## Dataset records
* Begin *
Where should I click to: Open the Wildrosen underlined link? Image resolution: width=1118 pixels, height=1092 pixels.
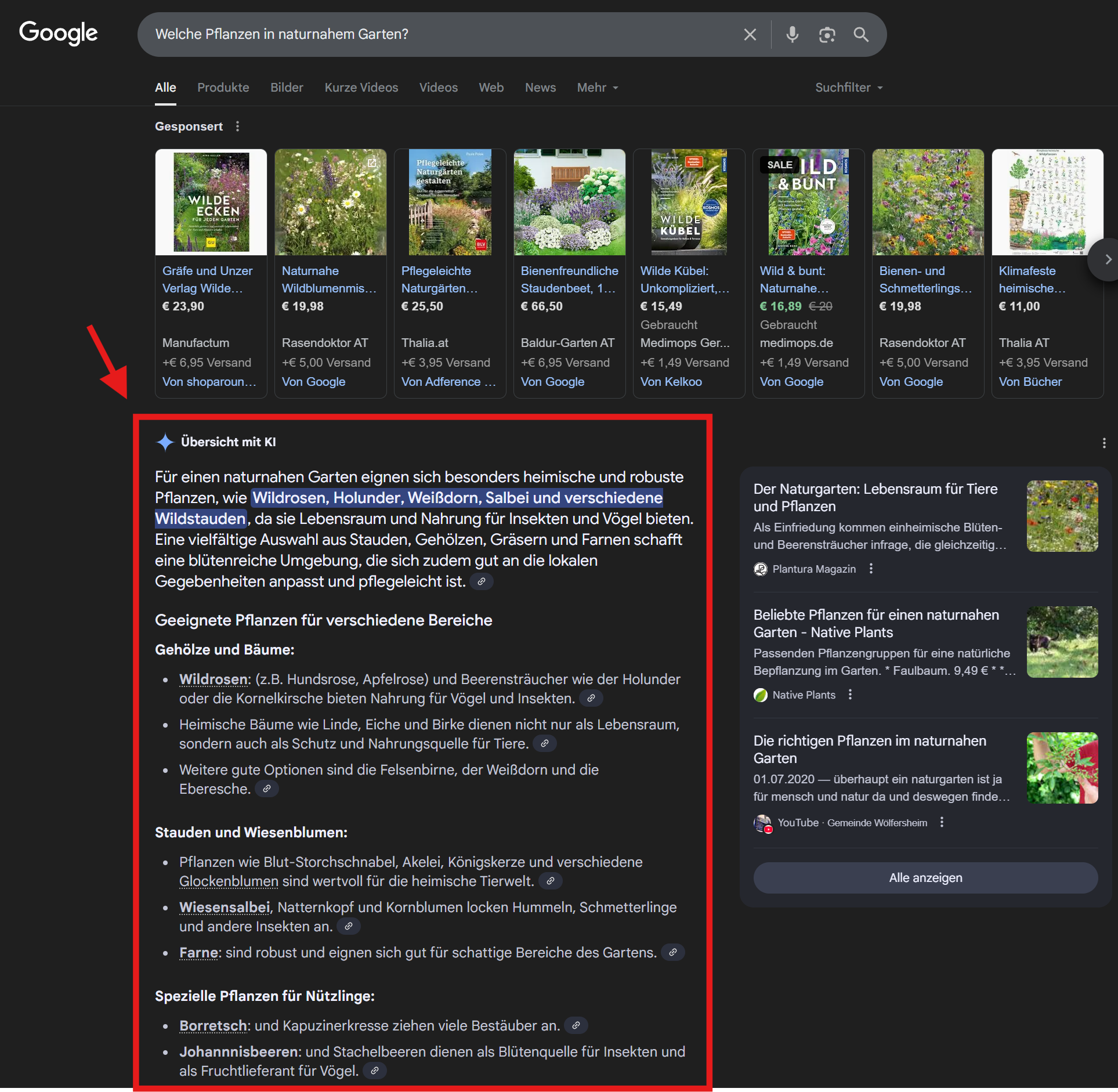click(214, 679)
* End *
* Begin *
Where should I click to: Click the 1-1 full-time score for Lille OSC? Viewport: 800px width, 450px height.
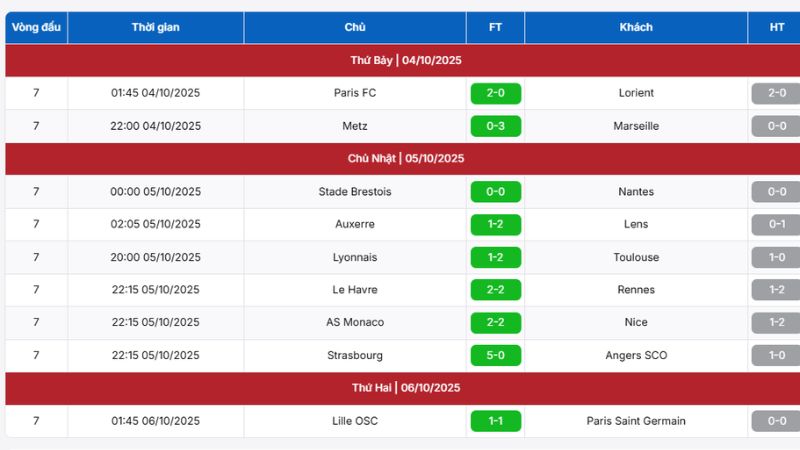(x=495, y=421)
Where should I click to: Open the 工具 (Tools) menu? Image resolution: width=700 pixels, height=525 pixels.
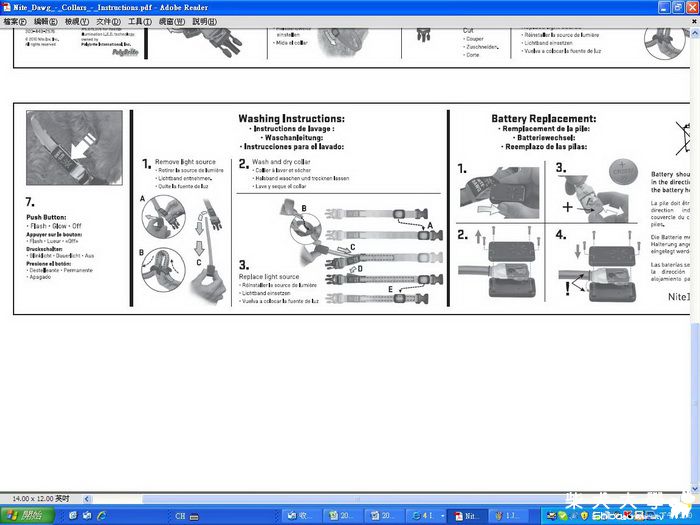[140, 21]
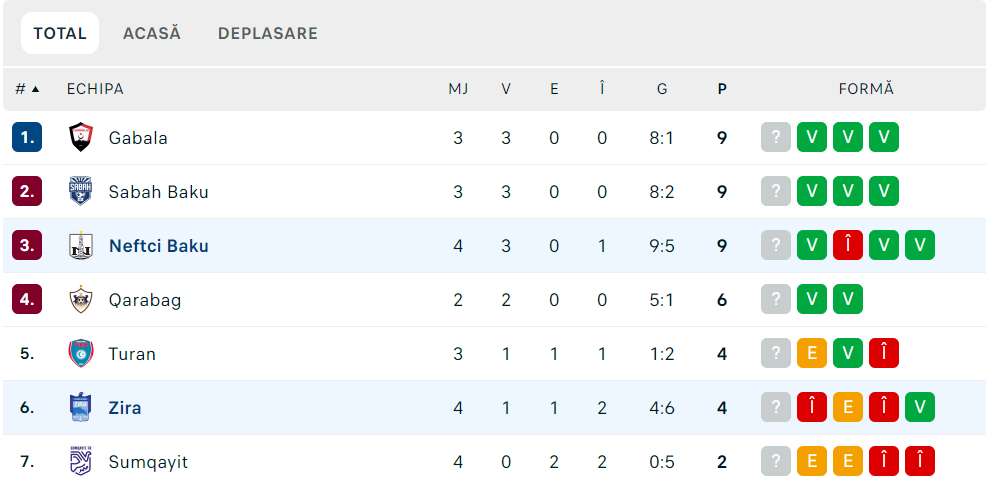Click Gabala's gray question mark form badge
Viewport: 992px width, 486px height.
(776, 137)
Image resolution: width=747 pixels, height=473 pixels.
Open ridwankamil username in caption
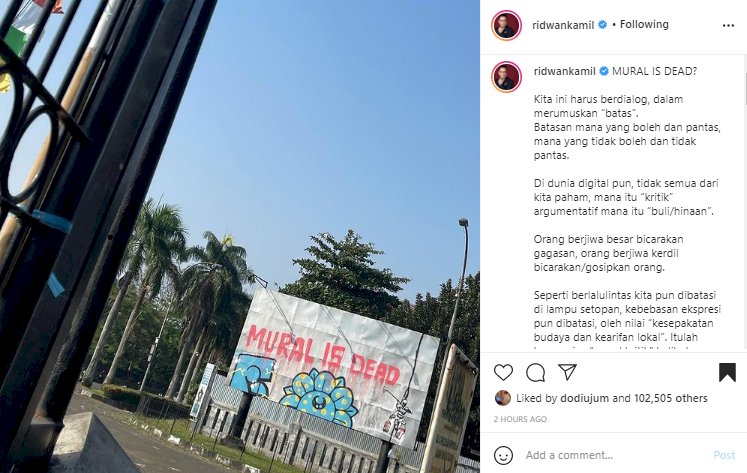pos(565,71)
* End *
* Begin *
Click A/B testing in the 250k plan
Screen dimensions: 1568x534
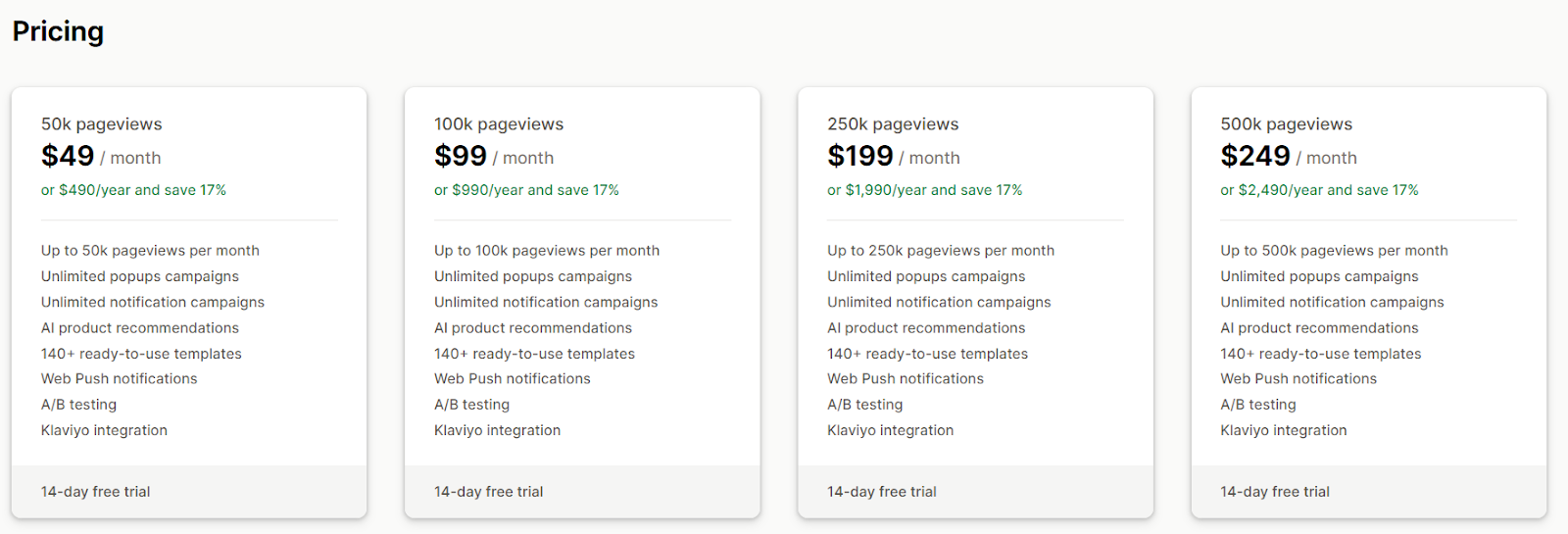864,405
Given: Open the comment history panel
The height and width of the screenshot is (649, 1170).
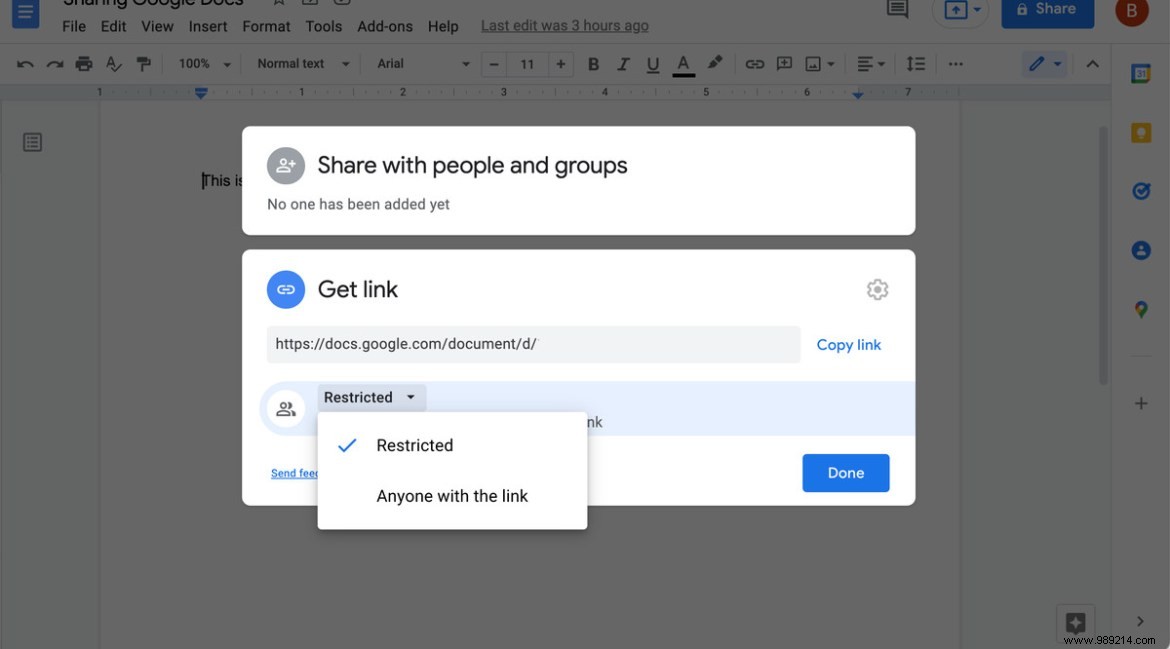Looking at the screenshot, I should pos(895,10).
* End *
How many lines of the data above contain the word "Image"? Reply with the number only.

## Task output
3